Posted: Tue Jun 12, 2012 9:07 pm



joe356 wrote:I'm not sure exactly what the OP means when he says ensemble, but when I'm cleaning a battery we spend a lot of time in integrated arcs. If you separate guys from the rest of their instrumental sections, it forces them to evaluate what they are doing as an individual and really listen to the rest of the ensemble. All of a sudden they have a heightened awareness of how they fit in. It also gives me the added advantage of being able to pick out individuals more easily. If three tenors are all of a sudden separated by 20 feet of space, its easy to pick out a tenor that is out of balance on the right hand side of the ensemble. It can be unnerving for younger ensembles, because they are more individually exposed, but if you have a group that can handle it, its a really useful tool. I actually just spent about 3 hours working on fundamentals with the upper battery I work with in this setting just today.
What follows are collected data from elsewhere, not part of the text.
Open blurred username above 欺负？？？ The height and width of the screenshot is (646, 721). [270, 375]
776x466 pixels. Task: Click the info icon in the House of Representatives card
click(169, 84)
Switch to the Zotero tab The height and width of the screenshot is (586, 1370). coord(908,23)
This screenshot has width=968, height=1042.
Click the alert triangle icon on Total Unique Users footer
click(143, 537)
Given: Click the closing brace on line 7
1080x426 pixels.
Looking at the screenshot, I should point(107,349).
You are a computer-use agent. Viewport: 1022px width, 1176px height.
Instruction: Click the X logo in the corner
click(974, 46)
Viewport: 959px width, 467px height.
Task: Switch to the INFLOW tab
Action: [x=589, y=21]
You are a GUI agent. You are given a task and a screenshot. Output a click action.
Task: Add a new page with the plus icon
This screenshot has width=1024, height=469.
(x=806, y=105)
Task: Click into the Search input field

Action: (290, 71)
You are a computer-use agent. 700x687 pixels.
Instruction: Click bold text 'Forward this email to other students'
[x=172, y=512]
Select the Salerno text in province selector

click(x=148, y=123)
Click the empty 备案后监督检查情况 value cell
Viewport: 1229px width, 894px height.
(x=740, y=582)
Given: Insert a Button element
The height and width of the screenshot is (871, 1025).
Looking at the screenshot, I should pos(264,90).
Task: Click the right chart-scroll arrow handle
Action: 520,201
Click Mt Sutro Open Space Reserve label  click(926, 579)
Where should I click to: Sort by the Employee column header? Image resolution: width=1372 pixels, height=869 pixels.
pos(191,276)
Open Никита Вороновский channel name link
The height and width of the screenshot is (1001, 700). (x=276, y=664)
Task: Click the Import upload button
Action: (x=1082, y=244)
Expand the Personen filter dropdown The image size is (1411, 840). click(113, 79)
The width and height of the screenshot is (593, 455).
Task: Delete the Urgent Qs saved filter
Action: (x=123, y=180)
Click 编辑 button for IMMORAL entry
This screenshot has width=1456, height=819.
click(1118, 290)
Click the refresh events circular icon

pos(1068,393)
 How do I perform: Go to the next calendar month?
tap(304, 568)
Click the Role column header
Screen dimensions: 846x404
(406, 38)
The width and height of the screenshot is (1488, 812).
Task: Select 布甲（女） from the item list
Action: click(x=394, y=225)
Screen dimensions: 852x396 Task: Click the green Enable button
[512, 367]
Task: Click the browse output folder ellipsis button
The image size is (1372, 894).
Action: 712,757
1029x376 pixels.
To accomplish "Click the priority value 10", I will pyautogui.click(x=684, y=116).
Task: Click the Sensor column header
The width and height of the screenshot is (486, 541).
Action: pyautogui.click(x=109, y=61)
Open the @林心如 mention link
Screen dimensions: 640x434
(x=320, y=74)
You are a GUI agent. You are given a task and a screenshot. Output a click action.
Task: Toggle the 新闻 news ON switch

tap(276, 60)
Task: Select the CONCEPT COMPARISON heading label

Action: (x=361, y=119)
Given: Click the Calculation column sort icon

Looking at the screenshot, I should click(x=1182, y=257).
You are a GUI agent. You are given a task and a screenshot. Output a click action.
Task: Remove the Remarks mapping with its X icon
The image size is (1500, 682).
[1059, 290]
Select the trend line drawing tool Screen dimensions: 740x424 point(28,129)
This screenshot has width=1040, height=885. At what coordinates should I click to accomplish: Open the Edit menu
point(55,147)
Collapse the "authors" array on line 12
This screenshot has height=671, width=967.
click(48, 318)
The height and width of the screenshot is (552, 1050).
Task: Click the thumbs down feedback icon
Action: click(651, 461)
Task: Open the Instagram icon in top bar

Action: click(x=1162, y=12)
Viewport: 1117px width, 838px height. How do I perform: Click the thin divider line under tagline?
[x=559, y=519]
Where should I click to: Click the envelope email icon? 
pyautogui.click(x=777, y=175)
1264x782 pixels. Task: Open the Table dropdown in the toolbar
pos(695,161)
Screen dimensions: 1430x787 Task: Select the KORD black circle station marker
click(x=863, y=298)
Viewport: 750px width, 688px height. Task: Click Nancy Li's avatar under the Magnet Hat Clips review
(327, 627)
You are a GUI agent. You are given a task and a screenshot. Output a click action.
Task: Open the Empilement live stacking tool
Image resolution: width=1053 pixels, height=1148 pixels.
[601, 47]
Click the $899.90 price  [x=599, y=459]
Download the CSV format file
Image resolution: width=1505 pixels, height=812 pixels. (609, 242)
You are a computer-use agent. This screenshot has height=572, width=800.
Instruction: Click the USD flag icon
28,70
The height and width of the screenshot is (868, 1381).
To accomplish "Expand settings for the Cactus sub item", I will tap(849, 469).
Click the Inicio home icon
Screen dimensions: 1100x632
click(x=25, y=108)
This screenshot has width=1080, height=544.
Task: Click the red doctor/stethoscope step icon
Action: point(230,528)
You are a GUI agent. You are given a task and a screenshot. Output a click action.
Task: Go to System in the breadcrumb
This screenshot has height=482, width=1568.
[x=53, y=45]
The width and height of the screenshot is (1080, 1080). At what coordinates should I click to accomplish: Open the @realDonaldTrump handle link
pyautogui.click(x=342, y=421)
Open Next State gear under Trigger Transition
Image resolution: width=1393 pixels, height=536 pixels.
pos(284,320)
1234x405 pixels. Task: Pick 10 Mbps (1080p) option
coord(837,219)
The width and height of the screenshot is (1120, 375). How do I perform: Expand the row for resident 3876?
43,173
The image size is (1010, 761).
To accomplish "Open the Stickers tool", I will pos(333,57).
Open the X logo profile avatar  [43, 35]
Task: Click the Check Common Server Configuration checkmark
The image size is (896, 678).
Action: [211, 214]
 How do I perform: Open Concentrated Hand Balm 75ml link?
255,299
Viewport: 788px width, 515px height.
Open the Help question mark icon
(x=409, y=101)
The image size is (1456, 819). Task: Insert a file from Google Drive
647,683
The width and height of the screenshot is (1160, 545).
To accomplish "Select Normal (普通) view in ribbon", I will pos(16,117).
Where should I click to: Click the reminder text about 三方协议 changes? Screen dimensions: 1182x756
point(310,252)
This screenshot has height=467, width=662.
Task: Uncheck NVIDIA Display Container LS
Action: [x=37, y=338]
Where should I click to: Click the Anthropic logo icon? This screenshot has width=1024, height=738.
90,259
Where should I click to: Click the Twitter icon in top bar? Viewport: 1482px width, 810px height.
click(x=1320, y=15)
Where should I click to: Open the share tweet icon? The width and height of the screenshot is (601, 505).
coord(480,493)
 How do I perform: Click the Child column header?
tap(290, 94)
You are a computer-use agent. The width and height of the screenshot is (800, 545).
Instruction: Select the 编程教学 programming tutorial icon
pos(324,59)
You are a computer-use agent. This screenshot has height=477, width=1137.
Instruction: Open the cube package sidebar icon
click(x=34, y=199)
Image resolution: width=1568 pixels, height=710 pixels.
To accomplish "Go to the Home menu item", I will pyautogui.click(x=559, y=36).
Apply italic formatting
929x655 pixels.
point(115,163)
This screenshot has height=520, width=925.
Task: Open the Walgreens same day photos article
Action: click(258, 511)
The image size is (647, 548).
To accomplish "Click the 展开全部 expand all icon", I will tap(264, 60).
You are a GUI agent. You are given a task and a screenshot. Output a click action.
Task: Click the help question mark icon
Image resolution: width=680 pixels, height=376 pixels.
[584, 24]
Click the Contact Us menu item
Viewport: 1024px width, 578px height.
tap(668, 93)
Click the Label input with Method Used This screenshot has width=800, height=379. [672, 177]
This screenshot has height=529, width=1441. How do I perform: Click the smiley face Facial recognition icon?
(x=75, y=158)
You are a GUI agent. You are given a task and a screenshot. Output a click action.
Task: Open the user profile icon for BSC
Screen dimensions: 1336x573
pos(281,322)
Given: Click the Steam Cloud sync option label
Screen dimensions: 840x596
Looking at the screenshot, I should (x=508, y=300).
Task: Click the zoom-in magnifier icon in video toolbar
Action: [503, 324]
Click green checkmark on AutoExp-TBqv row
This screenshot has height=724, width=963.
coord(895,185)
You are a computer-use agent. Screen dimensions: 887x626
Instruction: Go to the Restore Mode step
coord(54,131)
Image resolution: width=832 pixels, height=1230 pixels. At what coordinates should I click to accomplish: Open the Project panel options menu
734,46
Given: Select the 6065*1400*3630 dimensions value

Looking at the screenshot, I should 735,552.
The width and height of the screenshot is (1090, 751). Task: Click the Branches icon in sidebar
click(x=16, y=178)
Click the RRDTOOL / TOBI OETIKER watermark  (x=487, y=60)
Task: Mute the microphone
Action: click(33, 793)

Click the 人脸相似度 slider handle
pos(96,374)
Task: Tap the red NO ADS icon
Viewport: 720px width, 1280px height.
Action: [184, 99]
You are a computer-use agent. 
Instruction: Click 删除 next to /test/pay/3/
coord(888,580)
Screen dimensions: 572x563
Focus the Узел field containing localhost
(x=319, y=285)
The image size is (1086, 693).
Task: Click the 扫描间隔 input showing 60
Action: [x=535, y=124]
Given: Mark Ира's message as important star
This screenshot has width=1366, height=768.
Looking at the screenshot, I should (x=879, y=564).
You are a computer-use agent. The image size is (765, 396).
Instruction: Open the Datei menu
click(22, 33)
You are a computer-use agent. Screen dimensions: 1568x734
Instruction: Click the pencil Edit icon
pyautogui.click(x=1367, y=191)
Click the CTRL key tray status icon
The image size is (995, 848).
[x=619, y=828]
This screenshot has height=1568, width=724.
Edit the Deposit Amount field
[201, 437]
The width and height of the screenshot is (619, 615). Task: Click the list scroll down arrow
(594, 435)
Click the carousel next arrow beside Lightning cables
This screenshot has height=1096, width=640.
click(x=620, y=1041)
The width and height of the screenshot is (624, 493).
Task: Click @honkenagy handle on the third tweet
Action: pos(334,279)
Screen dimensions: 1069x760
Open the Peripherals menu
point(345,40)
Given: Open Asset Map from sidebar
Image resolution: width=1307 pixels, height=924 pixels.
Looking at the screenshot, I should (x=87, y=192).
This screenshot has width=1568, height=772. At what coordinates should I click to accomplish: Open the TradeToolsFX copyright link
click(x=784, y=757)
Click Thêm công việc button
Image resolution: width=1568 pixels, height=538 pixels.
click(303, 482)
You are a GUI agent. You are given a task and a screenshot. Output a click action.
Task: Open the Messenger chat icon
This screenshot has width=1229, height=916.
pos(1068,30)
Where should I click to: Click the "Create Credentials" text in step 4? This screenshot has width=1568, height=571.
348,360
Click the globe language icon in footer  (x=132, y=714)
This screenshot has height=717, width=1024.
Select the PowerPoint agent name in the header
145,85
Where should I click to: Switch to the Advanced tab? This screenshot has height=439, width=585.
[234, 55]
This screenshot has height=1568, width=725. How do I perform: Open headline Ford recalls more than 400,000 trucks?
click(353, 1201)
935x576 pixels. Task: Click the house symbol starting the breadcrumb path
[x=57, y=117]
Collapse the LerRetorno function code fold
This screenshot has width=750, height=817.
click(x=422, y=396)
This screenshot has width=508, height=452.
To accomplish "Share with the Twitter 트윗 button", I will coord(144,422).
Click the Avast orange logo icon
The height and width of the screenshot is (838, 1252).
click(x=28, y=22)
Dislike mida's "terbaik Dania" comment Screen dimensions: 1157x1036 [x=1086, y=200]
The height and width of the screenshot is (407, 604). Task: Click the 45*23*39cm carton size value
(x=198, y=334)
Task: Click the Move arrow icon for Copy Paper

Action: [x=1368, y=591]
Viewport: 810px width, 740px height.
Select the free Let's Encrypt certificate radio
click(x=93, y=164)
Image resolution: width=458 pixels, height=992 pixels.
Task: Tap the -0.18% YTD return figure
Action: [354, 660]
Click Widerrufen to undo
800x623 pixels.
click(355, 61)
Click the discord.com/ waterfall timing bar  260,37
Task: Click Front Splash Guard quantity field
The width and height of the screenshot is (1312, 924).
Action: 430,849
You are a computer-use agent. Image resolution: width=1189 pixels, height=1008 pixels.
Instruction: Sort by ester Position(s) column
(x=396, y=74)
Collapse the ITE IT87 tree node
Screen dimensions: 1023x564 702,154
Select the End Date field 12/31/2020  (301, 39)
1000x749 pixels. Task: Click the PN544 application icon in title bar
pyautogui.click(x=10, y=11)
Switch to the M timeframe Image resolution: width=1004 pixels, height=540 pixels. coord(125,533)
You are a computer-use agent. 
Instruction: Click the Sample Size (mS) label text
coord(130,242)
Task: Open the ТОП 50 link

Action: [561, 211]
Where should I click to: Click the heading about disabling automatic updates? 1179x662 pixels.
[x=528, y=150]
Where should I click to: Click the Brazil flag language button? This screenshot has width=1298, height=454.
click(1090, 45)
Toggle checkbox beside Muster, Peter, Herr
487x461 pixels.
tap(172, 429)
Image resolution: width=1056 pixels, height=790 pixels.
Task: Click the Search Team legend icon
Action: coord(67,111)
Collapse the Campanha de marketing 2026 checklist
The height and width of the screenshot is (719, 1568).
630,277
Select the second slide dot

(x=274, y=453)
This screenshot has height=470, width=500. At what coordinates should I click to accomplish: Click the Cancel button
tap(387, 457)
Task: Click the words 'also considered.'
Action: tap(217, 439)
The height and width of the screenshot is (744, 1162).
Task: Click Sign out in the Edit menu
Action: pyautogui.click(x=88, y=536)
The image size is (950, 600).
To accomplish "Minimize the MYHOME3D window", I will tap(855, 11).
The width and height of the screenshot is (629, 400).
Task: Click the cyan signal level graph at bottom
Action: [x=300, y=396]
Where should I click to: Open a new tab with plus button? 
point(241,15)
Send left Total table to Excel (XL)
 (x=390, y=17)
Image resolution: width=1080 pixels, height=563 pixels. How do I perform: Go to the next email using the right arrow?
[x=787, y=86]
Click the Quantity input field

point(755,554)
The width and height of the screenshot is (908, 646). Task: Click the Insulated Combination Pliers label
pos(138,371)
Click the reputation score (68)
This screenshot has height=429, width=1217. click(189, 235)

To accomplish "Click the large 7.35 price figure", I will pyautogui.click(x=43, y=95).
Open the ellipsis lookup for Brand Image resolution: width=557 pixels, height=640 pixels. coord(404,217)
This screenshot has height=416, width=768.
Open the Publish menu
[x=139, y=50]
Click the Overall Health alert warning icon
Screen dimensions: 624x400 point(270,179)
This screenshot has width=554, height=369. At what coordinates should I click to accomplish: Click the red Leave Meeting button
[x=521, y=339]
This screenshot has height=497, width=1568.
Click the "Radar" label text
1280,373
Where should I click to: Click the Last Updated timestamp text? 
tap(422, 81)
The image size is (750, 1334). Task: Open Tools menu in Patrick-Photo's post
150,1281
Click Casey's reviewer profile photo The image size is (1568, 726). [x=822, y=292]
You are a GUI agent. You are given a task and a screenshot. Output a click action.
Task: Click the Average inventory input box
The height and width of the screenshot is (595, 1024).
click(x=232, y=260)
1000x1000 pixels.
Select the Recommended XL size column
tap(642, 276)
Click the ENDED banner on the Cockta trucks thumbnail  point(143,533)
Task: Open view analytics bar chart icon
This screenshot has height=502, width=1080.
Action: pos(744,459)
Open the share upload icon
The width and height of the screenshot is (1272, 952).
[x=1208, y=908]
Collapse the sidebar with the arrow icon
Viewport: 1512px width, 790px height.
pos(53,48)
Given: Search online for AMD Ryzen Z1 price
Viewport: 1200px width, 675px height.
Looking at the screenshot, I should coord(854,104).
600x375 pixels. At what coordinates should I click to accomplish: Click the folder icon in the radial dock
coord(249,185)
Vanguard in the early 2000s used to mix up the upper battery all the time, and it resulted in a really advanced ensemble sound.

Another tool that is a time honored tradition is tracking. Nothing like a little repetition and foot reinforcement to clean the notes.
ah yes...good ol tracking. I use this after hands are decent standing still...
Iv'e got sXe!!!!
NAATD!!!!
Up the Antix!!!!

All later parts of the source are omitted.